Segment Start: Records supplied

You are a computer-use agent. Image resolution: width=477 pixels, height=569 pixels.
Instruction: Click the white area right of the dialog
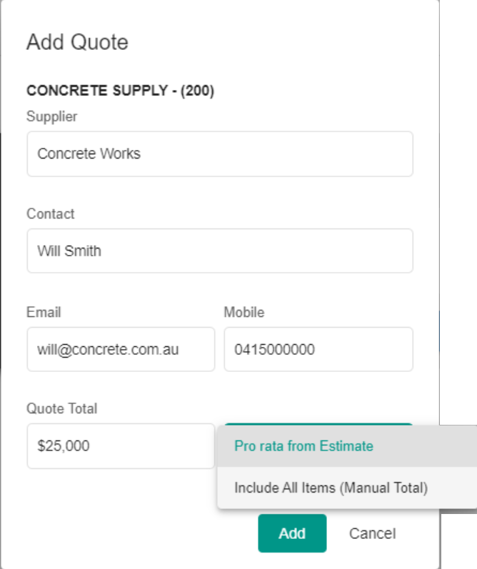[x=458, y=214]
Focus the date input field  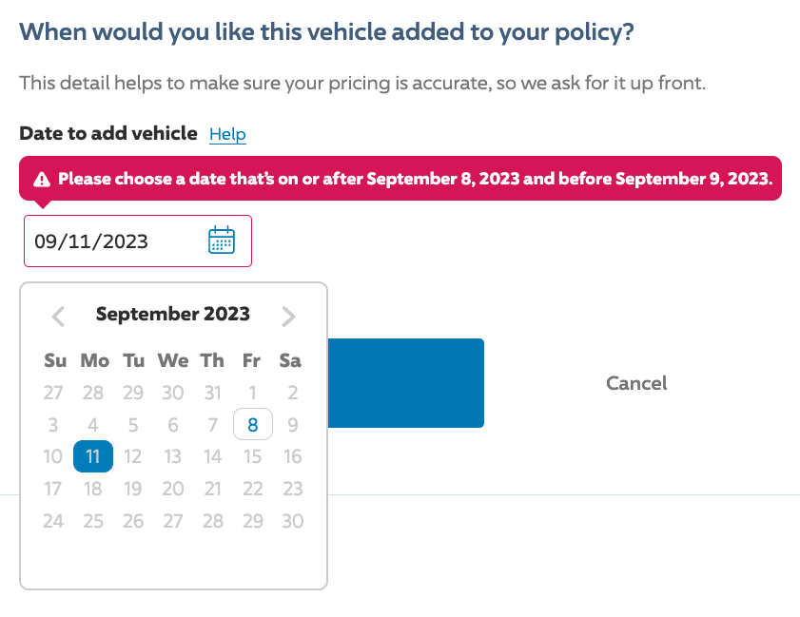[x=138, y=241]
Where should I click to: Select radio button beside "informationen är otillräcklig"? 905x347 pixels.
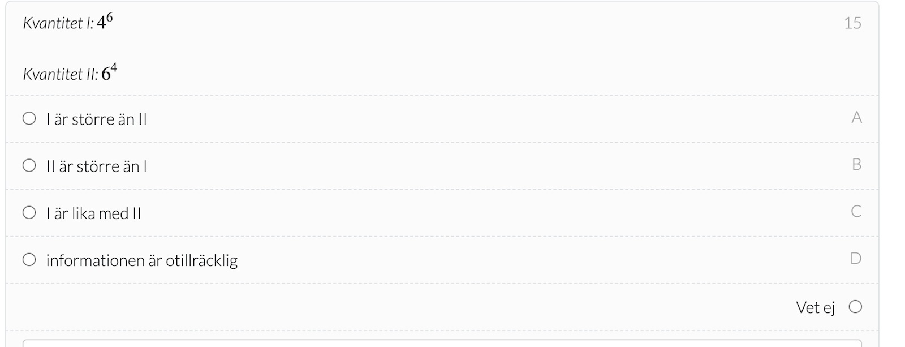pyautogui.click(x=29, y=259)
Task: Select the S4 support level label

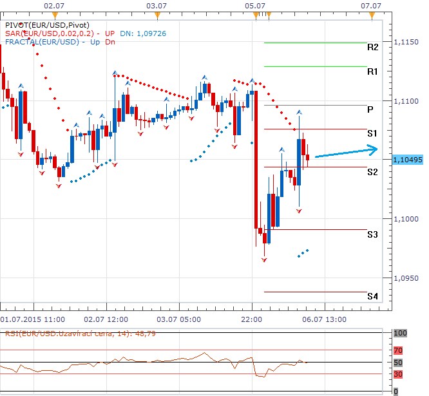Action: [x=372, y=297]
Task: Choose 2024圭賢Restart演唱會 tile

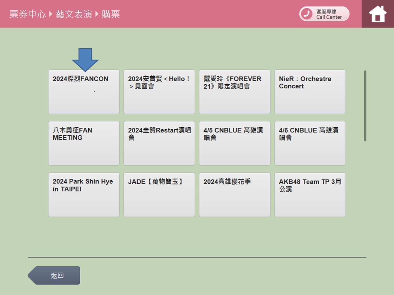Action: [159, 143]
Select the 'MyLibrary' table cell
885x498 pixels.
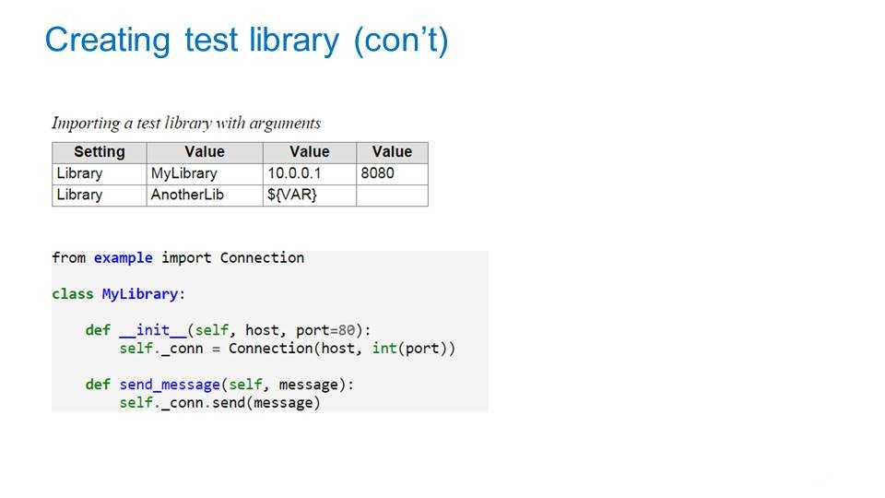[184, 173]
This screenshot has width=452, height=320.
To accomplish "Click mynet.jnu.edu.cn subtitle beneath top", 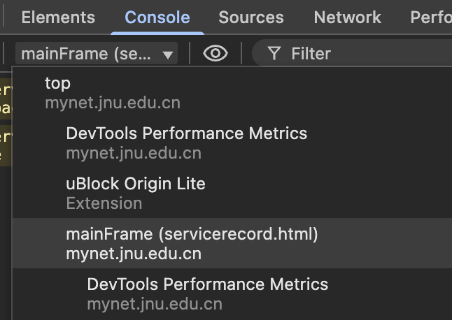I will pyautogui.click(x=112, y=103).
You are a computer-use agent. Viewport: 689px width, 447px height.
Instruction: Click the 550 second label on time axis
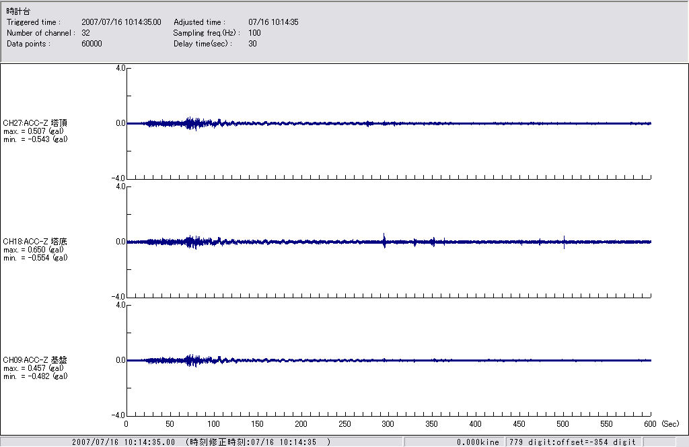pos(607,424)
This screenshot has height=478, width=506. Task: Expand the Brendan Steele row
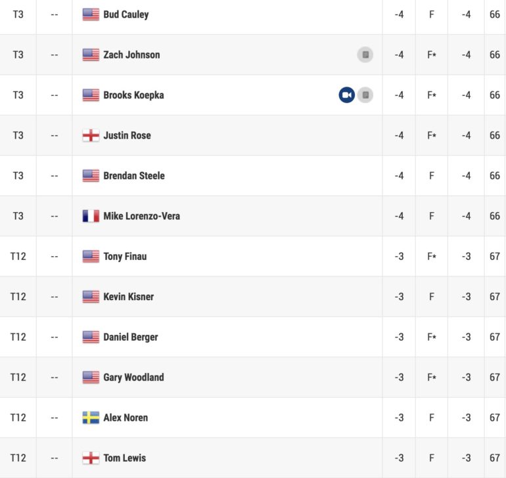point(253,176)
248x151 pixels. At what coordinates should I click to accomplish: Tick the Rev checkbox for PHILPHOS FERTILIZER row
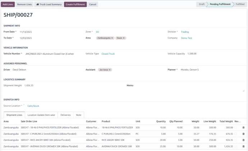(x=236, y=127)
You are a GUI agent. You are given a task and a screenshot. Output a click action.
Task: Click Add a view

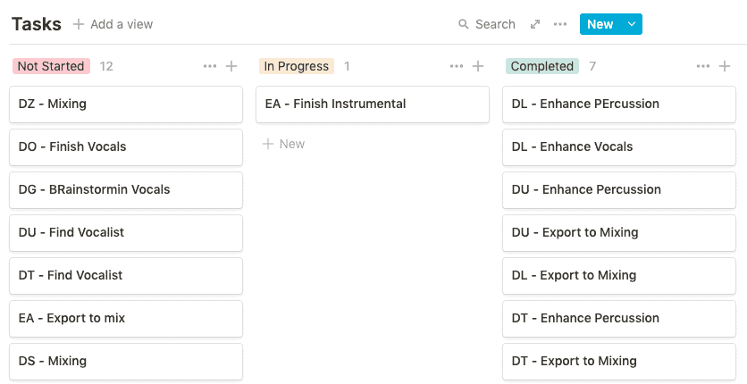point(113,24)
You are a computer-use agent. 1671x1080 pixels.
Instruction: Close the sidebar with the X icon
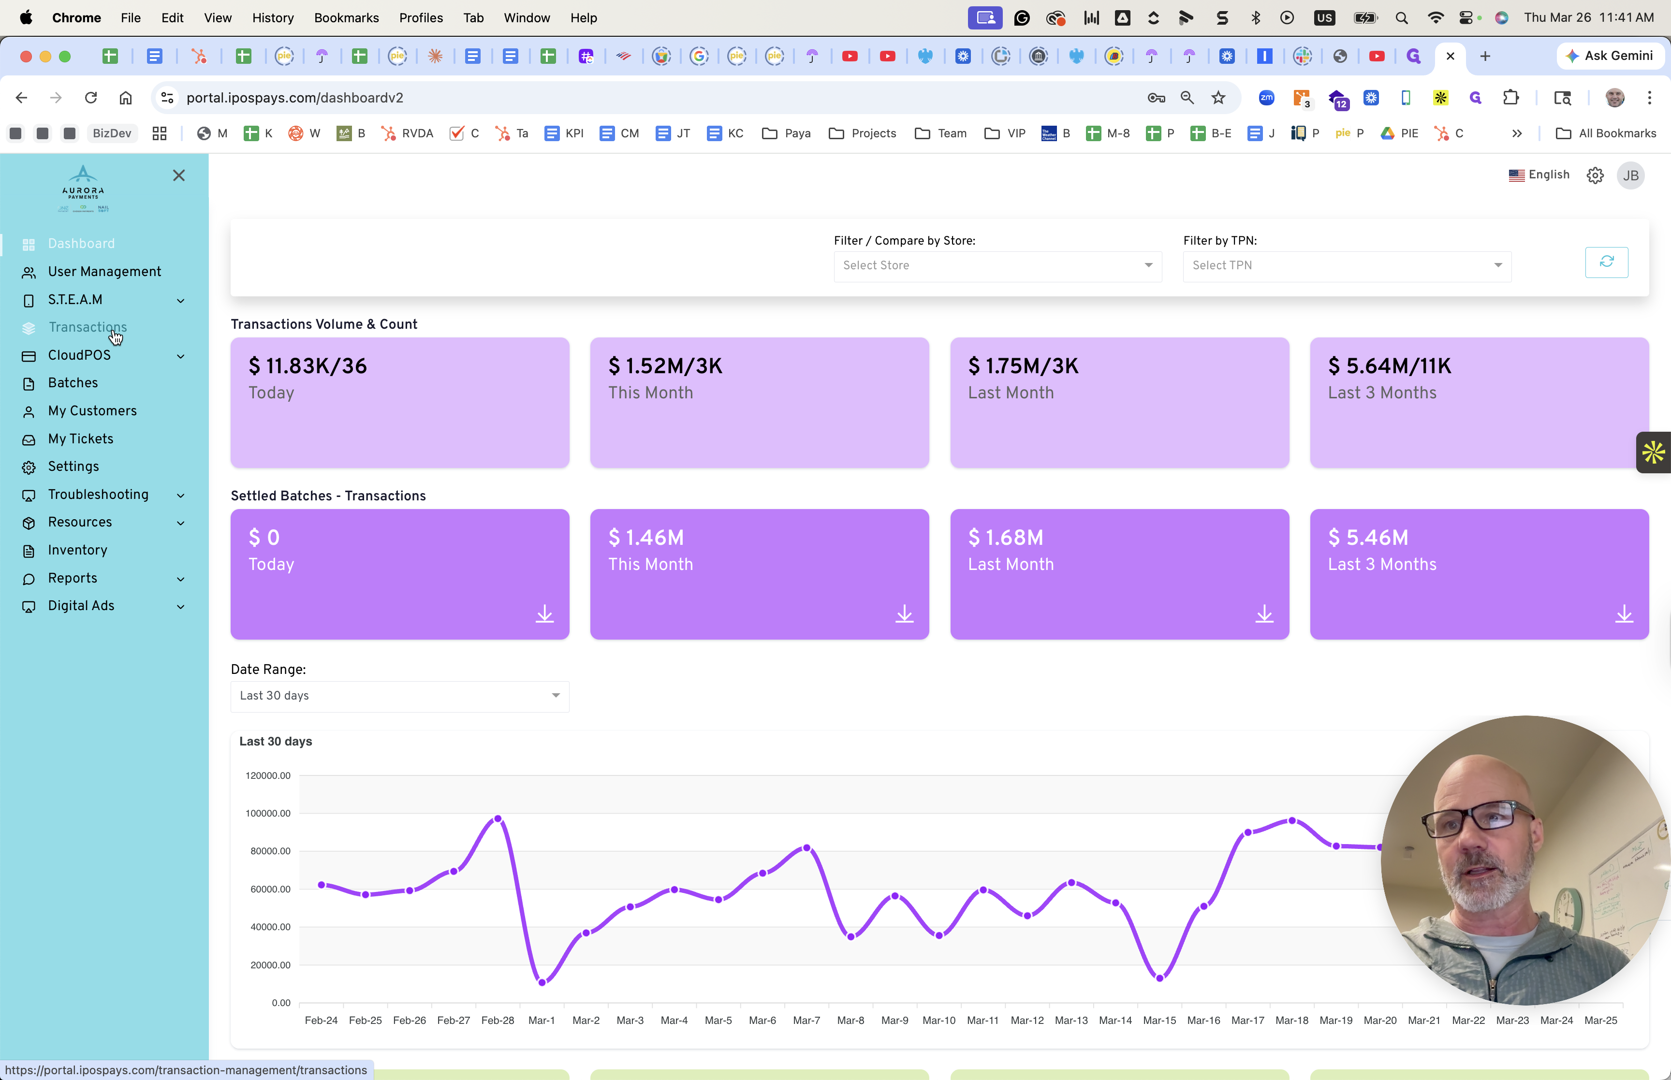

Segment End: Records supplied

* **What you are asked to do**: In the records above, find the lines containing "agent" and copy them.

* **Exercise answer**:
You are a computer-use agent. Image resolution: width=477 pixels, height=569 pixels.
You are a computer-use agent. Viewport: 689px width, 447px height.
You are a GUI agent. You are given a task and a screenshot. Output a click action.
You are a computer-use agent. 1671x1080 pixels.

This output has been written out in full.